_Source document_:
Will Sheen's 'Anger' survive the hype?
By Bill Harris, QMI Agency


From left to right: "Anger Management" creator and Executive Producer Bruce Helford and actors Charlie Sheen and Selma Blair take part in a panel discussion at the FX Networks session of the 2012 Television Critics Association Summer Press Tour in Beverly Hills, California, July 28, 2012. (REUTERS/Gus Ruelas)


On with the show, this is it.

No, it's not the return of Bugs Bunny, but rather the return of Charlie Sheen. His new sitcom Anger Management finally makes its debut on Canadian television Sunday on CTV.

There's always lots of talk about Charlie. That's the easy part. He provides plenty of material. But let's toss that aside for now and actually concentrate on his show.

What's the deal with Anger Management? Good? Bad? Somewhere in between?

We'll settle on "ordinary," in both the good and bad senses of the word.

Anger Management, which already has aired eight episodes on FX in the U.S., isn't clever comedy. But it isn't supposed to be.

It's meant to be pleasant, comfortable, a little cheeky in sexual content while always maintaining the plausible deniability of double-entendres, and never, ever making any type of statement about anything.

The goal here is to be the new Two and a Half Men. Or at least another Two and a Half Men. And say what you want about that series, but it currently is headed into its 10th season, for the love of Charlie.

Loosely based on a 2003 film of the same name, Anger Management sees Sheen starring as a therapist named -- wait for it -- Charlie. He has a successful private practice, holding group sessions as well as providing counselling for prison inmates.

Prior to his career as a therapist, Charlie was a Major League Baseball player with his own anger issues. In what turned out to be the final game of his career, he tried to snap a bat over his leg. The bat won.

The injury led Charlie back to school and to his current profession, but anger still can raise its ugly head in his life, even as he's supposed to be helping others cope with the very same affliction. Selma Blair plays Charlie's own therapist, with Shawnee Smith chiming in as Charlie's ex-wife and Daniela Bobadilla on board as Charlie's daughter.

As long as the lead actors are likable -- and Sheen clearly is, despite his sporadically extreme lifestyle and proclivity for public meltdown -- these types of sitcoms often are money in the bank. That said, ratings for Anger Management generally have been headed downward on FX in the States. Part of that could be the summer TV blahs, we'll have to wait and see.

To liven things up, Charlie's real-life dad Martin Sheen is being brought on board to play -- wait for it -- the dad of the Charlie character. However, the real Charlie Sheen insisted it isn't merely stunt casting.

"We're not going to create stories because people are available," Sheen said recently at the Television Critics Association tour. "We're going to create stories and then see who's available."

So overall, Anger Management is ordinary. That's equal parts criticism and compliment, depending on your point of view.

One might even say it's extra ordinary. Not extraordinary, but extra ordinary. And extra ordinary usually sticks around longer than extraordinary, you know?

Now Canada gets its say. Let us know what's up, doc.

_Dataset records_:
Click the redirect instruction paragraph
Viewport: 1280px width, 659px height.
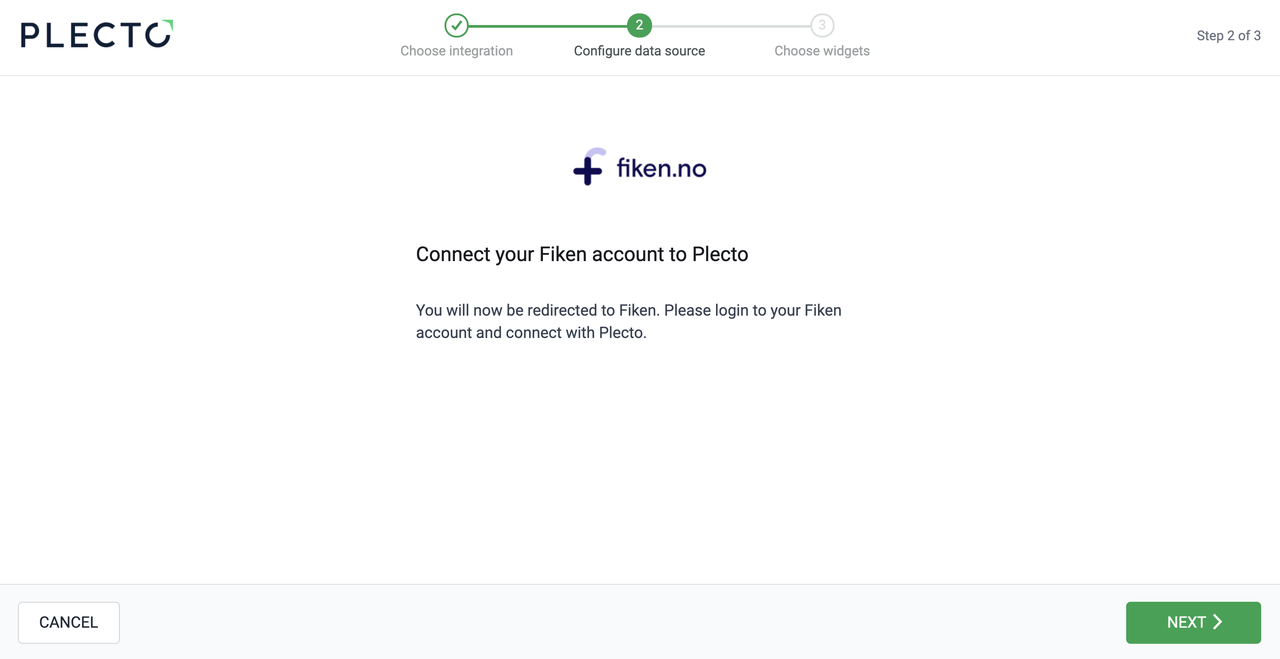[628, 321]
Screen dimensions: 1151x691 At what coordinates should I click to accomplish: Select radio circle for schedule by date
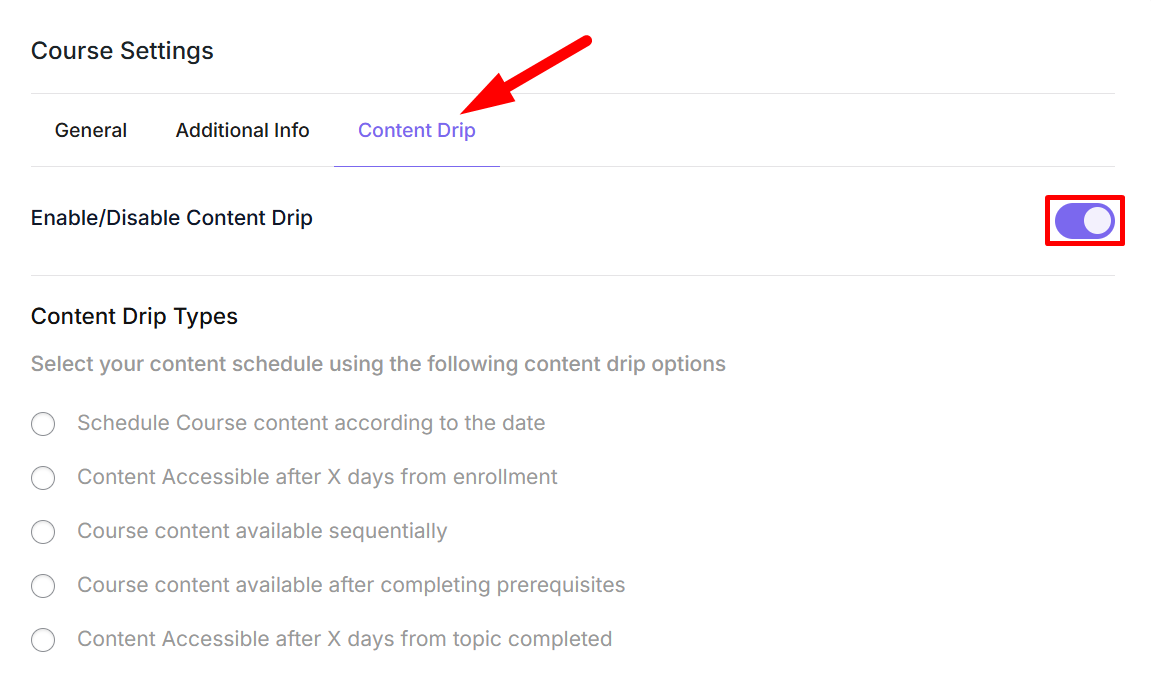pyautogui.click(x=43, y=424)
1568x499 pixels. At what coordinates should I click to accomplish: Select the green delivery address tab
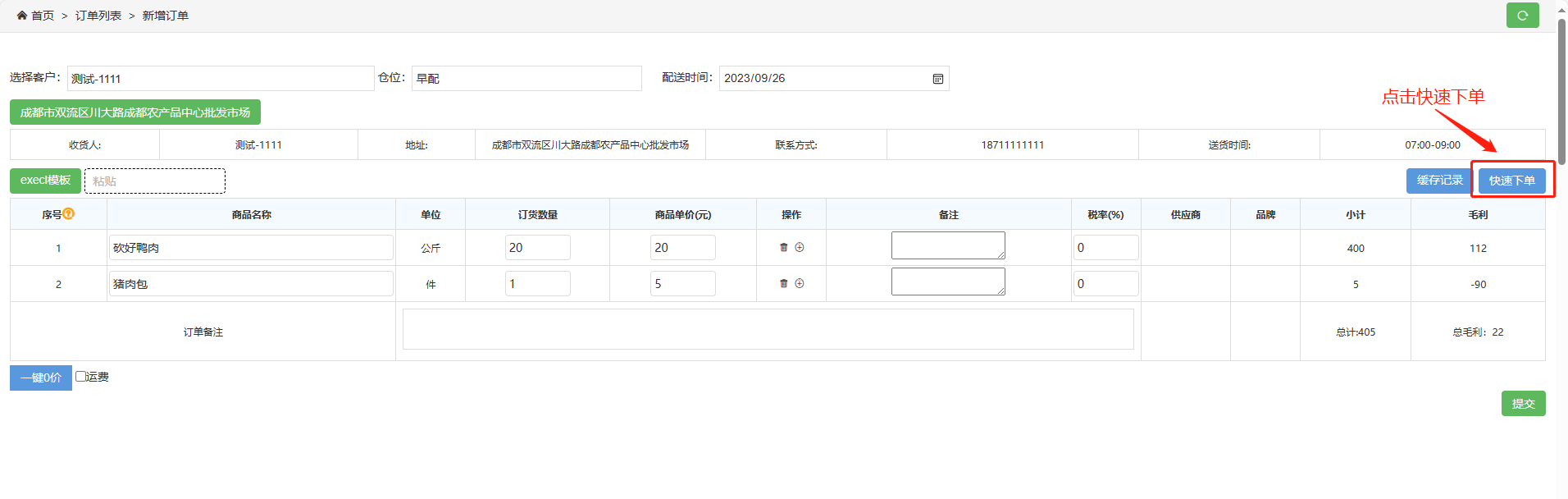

_What the exercise asks_:
Print the passage of the Anger Management review between "One might even" and "what's up, doc.", inclusive, word for word.

_Expected answer_:
One might even say it's extra ordinary. Not extraordinary, but extra ordinary. And extra ordinary usually sticks around longer than extraordinary, you know?

Now Canada gets its say. Let us know what's up, doc.